The bill has been propelled forward by Alvarez, who is speaker in the lower House of Representatives and an ally of President Rodrigo Duterte.
In an interview with AFP, he said ending his first marriage cost him $19,200 (a million pesos), which is more than triple what an average family in the Philippines makes in a year.
Like thousands of Filipinos, he did it through a civil procedure called annulment, whereby a judge declares a marriage invalid, generally because the spouses had a “psychological incapacity.”
It requires applicants to undergo a mental exam, testify in court and sometimes even claim they or their spouse entered the union with a disorder like narcissism.
The process can take anywhere from one to 10 years to wind through the creakingly slow and overburdened Philippine court system, costing at least $4,800.
Since 1999, lawmakers have regularly filed a bill to legalise divorce, only to see it languish in committee limbo – until now.

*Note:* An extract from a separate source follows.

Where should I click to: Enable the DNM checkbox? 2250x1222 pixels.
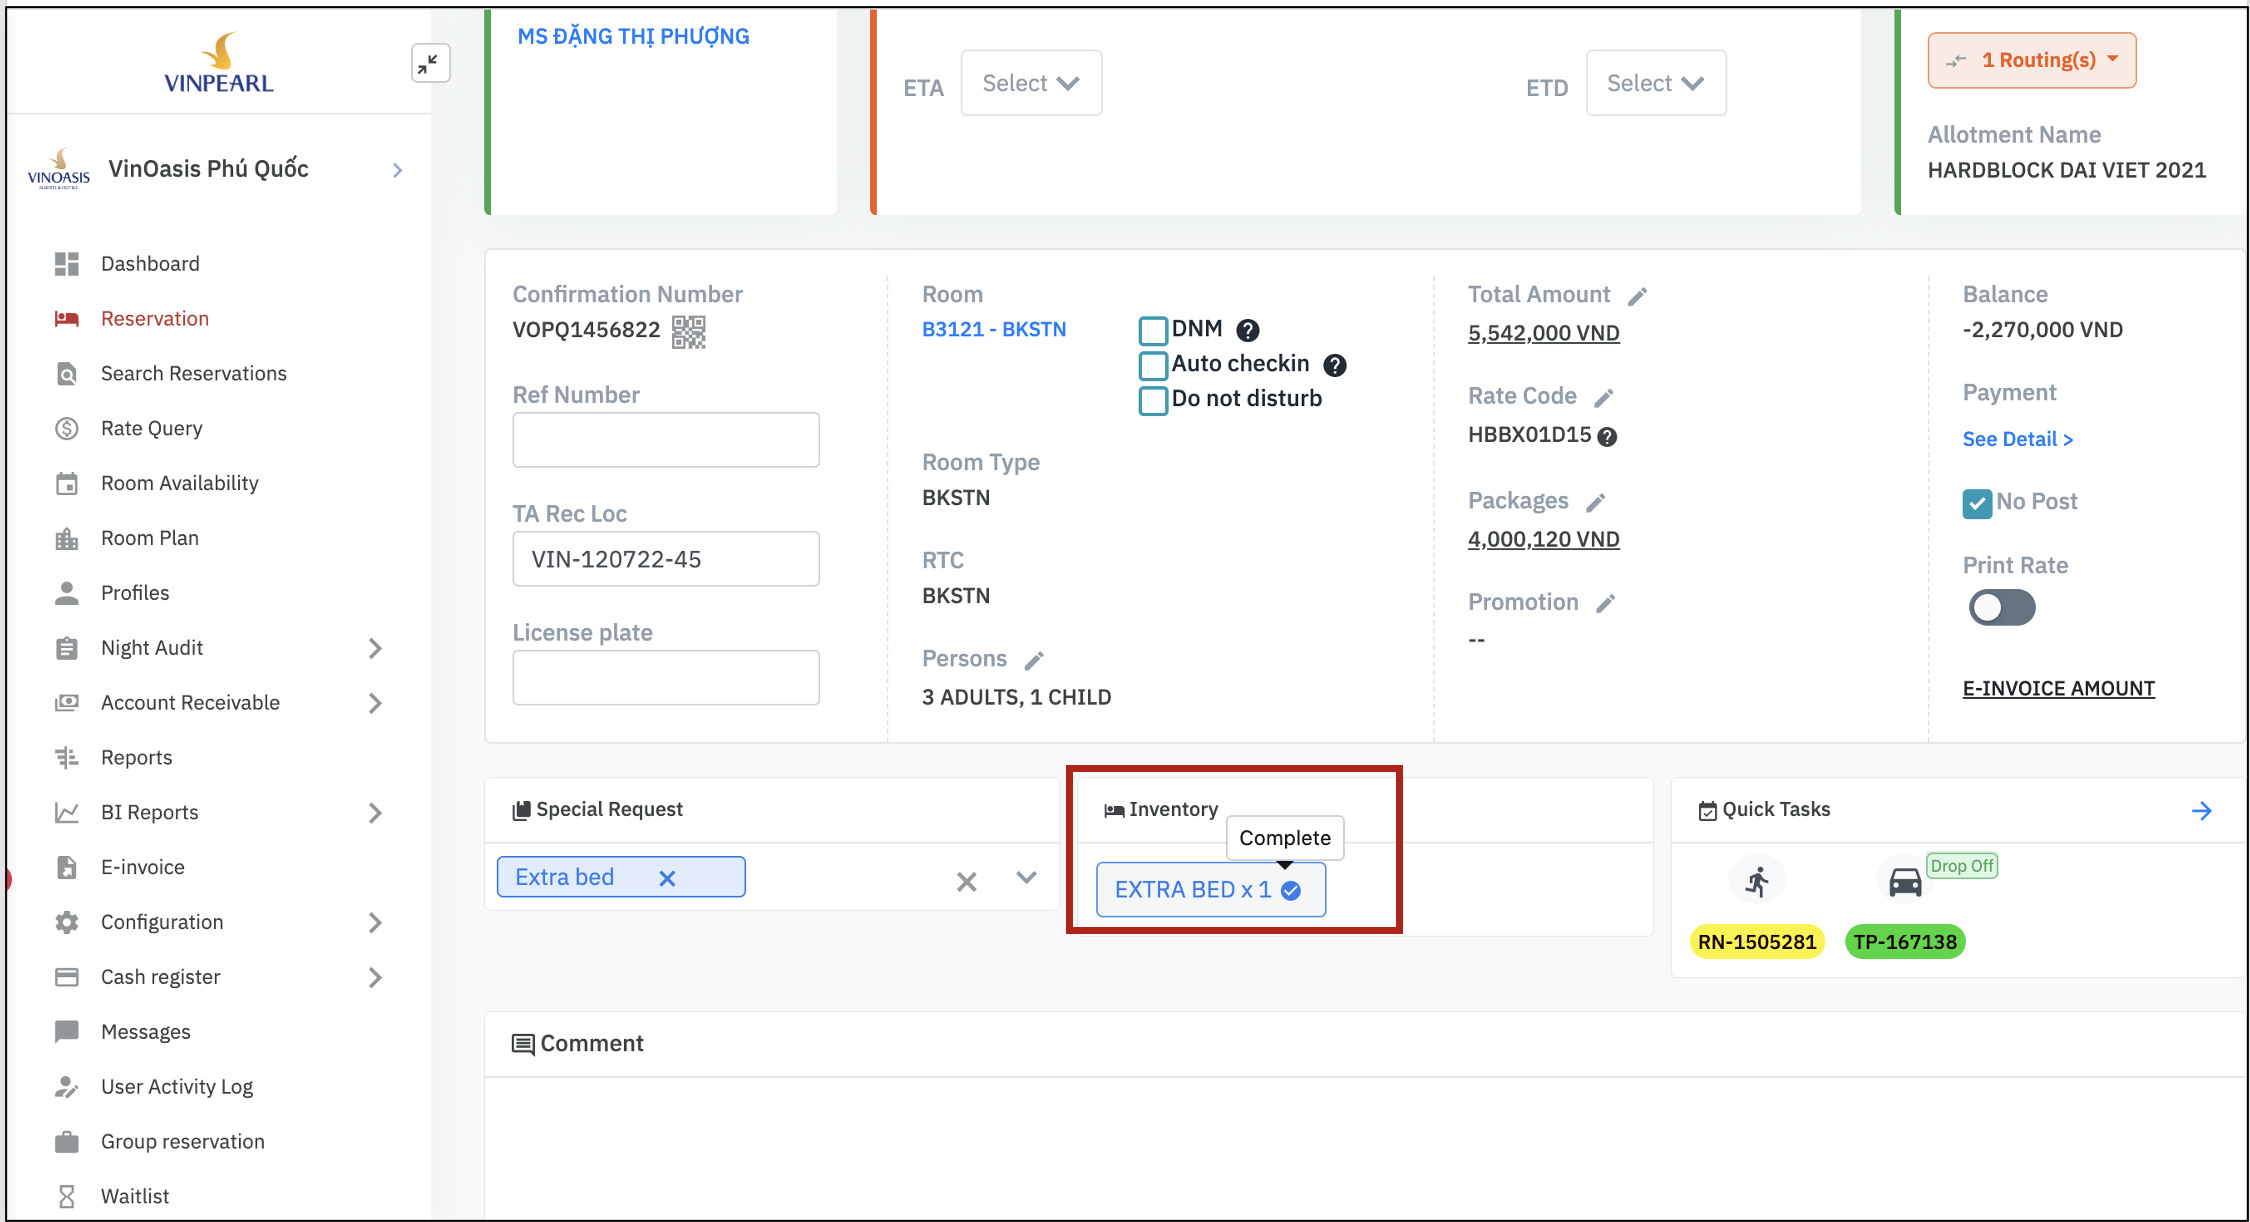pyautogui.click(x=1153, y=330)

For the first time ever, House of Representatives lawmakers are poised to approve the bill after backing it in preliminary votes. It would then head to the Senate where it faces opposition from conservative members.

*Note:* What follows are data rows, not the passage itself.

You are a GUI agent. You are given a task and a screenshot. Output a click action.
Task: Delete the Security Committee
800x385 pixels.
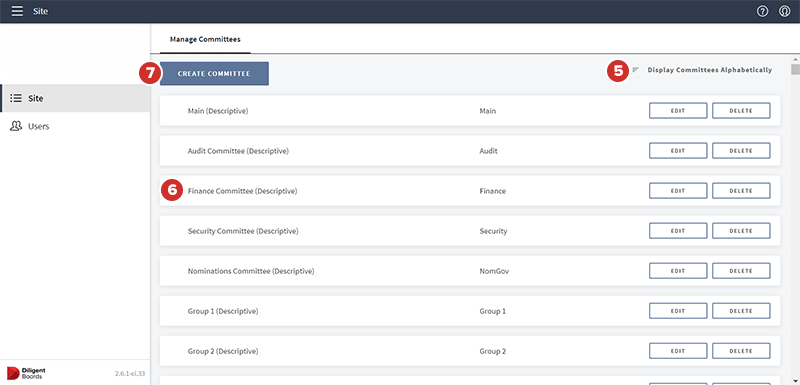(x=741, y=231)
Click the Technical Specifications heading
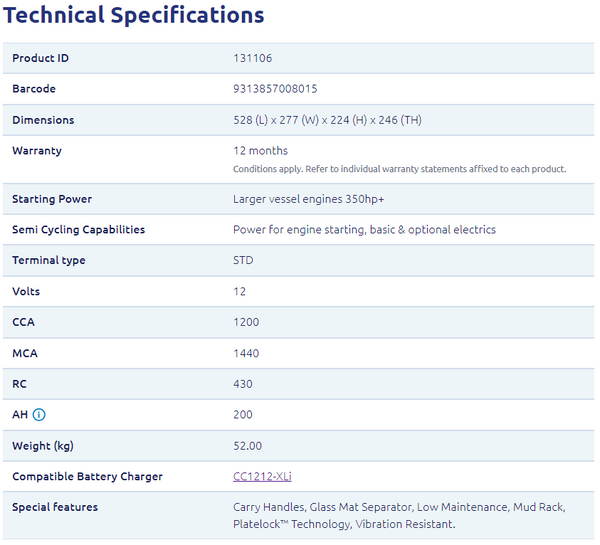 (x=134, y=16)
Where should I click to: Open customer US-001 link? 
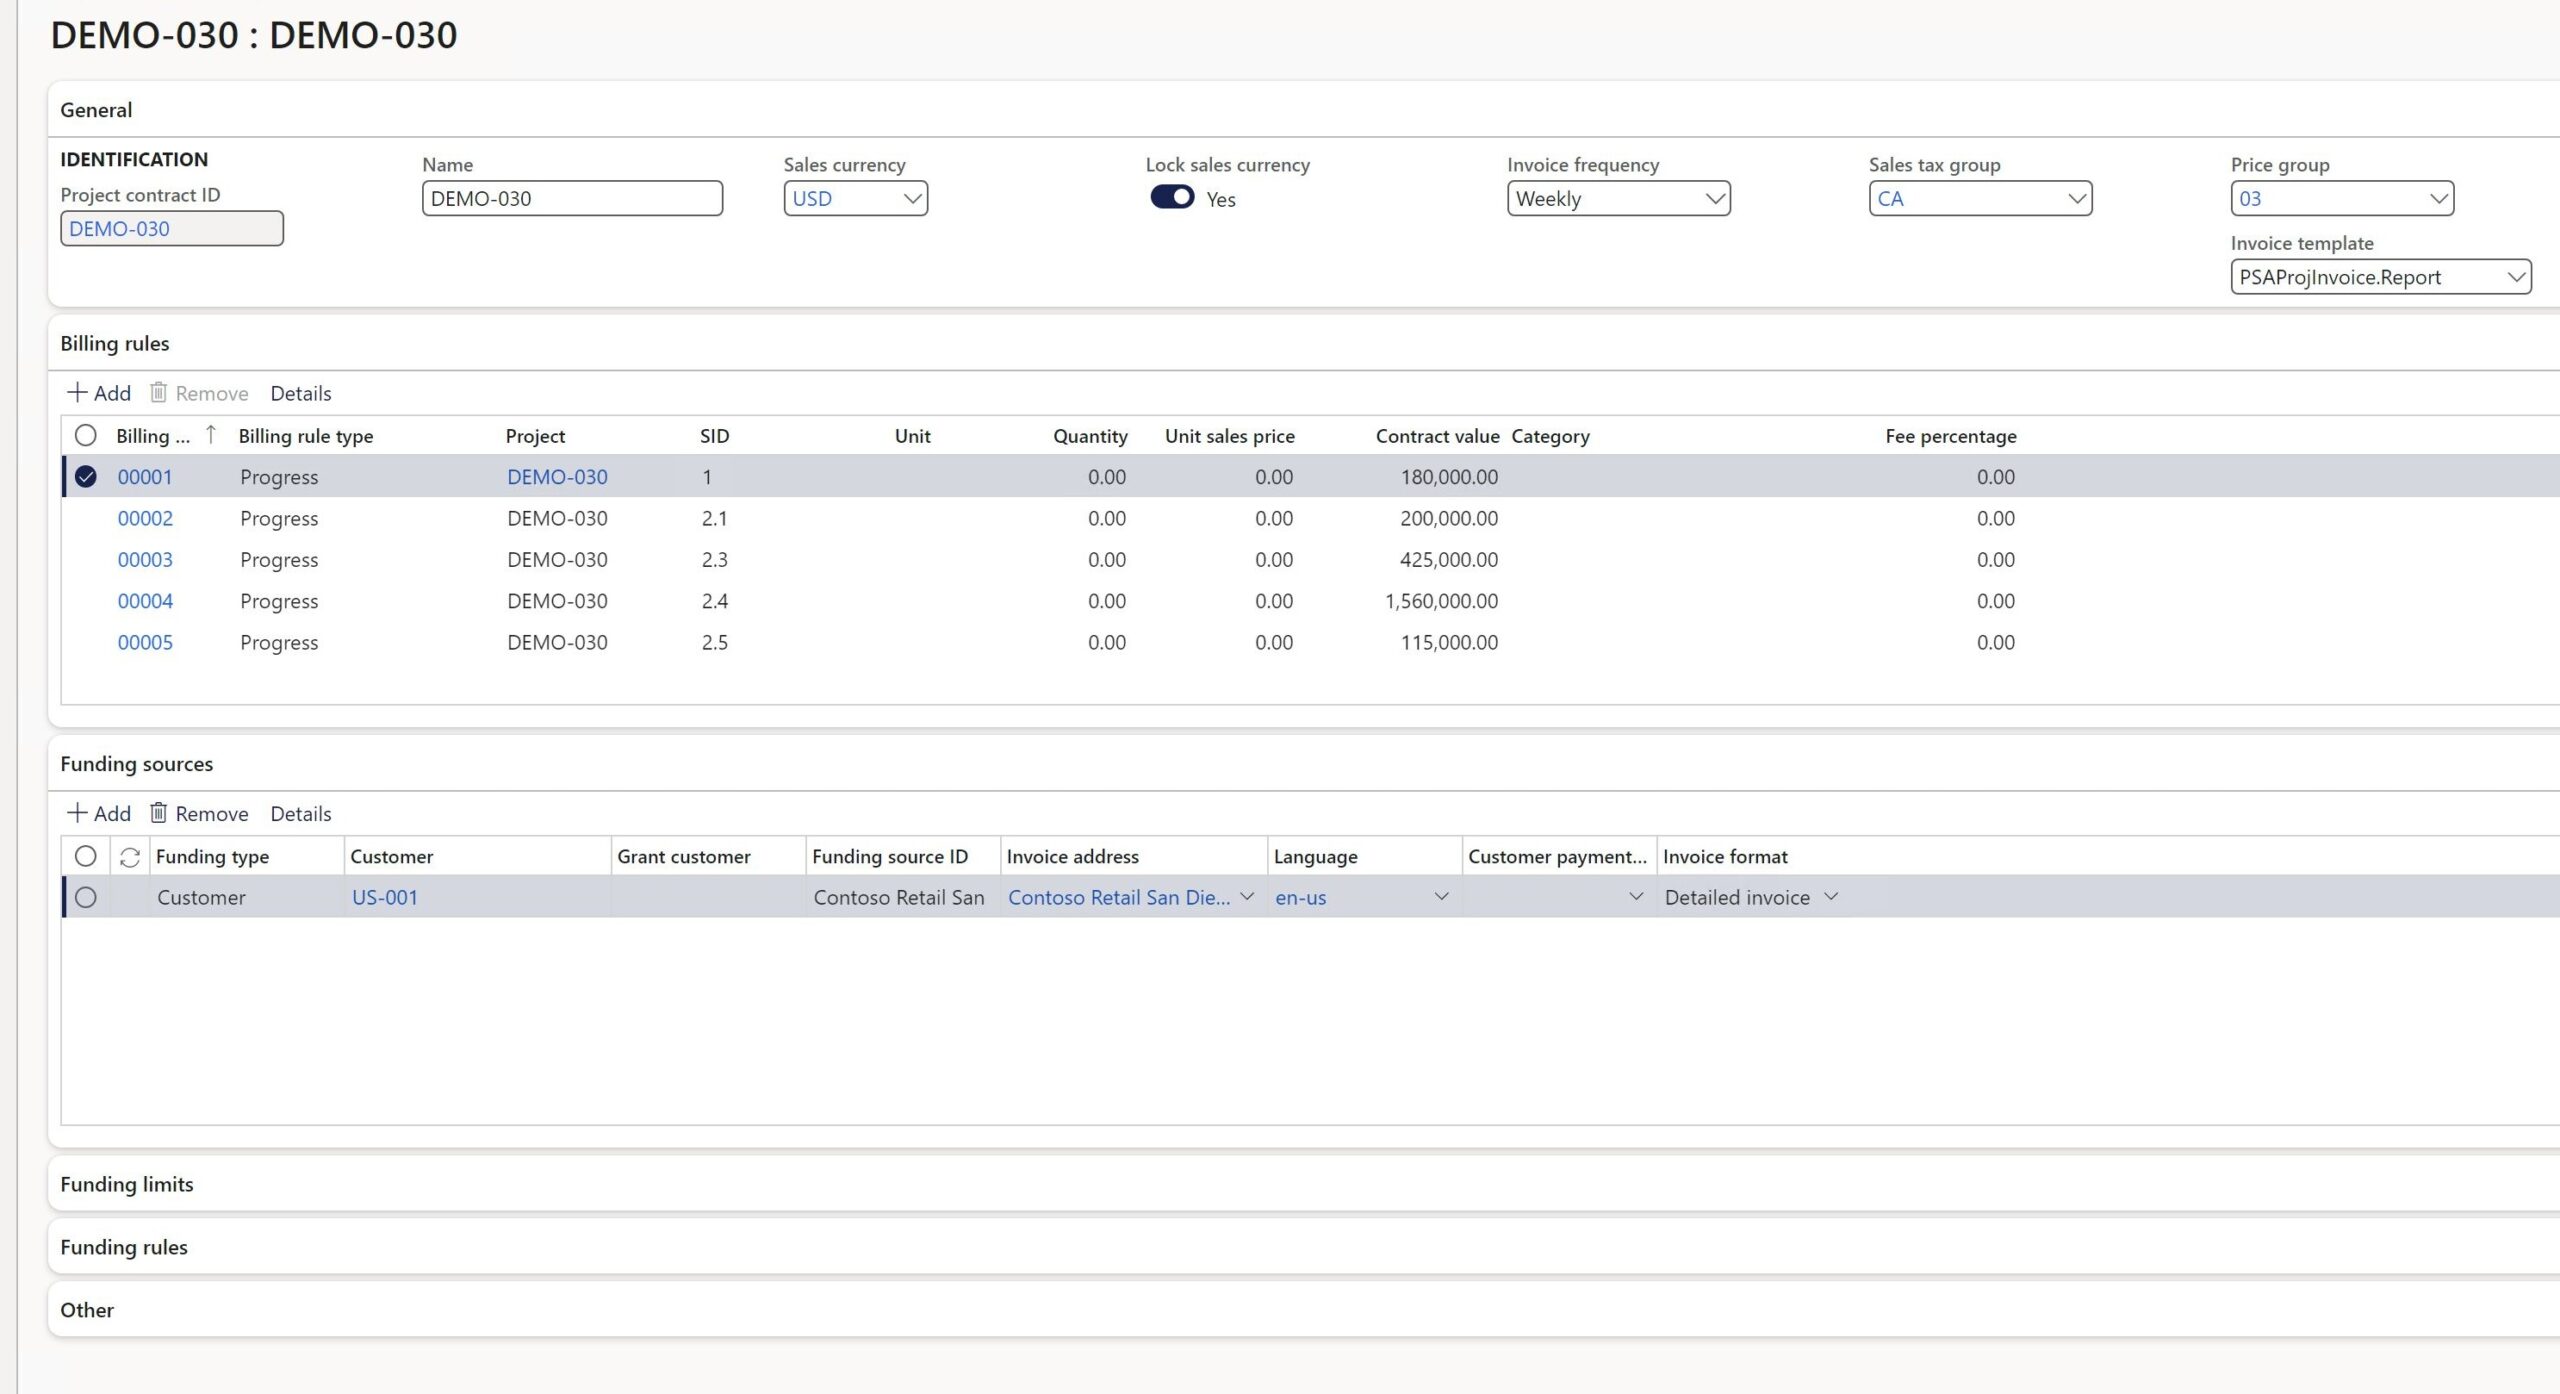(384, 898)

However, the bill enjoys rare bipartisan support, a sign Alvarez says of the urgency of addressing broken marriages.
“It’s a badge of stupidity because we are the only nation that does not see the problem,” Alvarez, 60, told AFP.

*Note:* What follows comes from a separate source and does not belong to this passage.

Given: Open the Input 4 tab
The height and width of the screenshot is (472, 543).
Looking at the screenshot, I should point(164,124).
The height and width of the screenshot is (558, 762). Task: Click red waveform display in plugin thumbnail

The legislation would allow divorce and exempt poor people from legal fees, listing domestic violence, attempts to engage a spouse in prostitution and irreconcilable differences among the grounds for splitting up.
Philippine Catholic faithful held a ‘Walk for Life’ protest in Manila last month. (AFP)
‘Not the will of God’
Not surprisingly, the country’s powerful Catholic Church, which counts about 80 percent of Filipinos as followers, has fiercely opposed the bill.
“It is not according to the scriptures, to the will of God and it does not help,” Manila bishop Broderick Pabillo told AFP.
The church fought a pitched but ultimately unsuccessful battle in 2012 to halt a law providing free contraceptives to poor couples and teaching sex education in schools.
It has also backed an existing ban on abortion and gay marriage.
Surveys show a majority of Filipinos have supported legalising divorce since 2014.
At the same time, the number filing for annulments has grown steadily in the past decade, hitting over 10,000 in 2017, according to government statistics.
“Filipinos have become more open. They’ve been exposed to norms from other countries,” said Jean Franco, political science assistant professor at the University of the Philippines.
But with Catholic clergy lobbying and protesting against the bill, its final passage is uncertain.
The country’s outspoken leader Duterte, whose own marriage was annulled, has yet to wade into the debate.
Although he spoke in favour of upholding the ban during his 23 years as mayor of the southern city of Davao, he is mercurial on social issues.
A longtime critic of the church, Duterte voiced support for gay marriage in 2015, only to backtrack after securing the presidency in 2016, before endorsing it yet again last December.
He also has plenty on his plate, with international war crimes prosecutors launching a preliminary probe into his deadly war on drugs, which has also aroused the ire of the church.
Campaigners say the bill could offer a lifeline to women trapped in violent marriages.
“Divorce is a woman’s issue, especially for poor women who are being abused because it could provide them an out legally,” Elizabeth Angsioco, national chairwoman of the Democratic Socialist Women of the Philippines, told AFP.
For women like Melody Alan who says she has endured 14 years of abuse from an unfaithful, alcoholic husband, the ban cannot be overturned soon enough.
“He strangled me, pushed me against a wall. I was crying and screaming. I couldn’t breathe,” Alan, secretary-general of the Divorce Advocates of the Philippines, told AFP.
Alan, 44, said her husband agreed to accept an annulment if she paid for it – something she could in “no way” afford while raising four kids.
In 2010, she separated from her husband, who now has two children with another woman, but they remain legally married.
“I will file for divorce to get freedom [to say] that this is who I am now,” she said. “I can start anew.”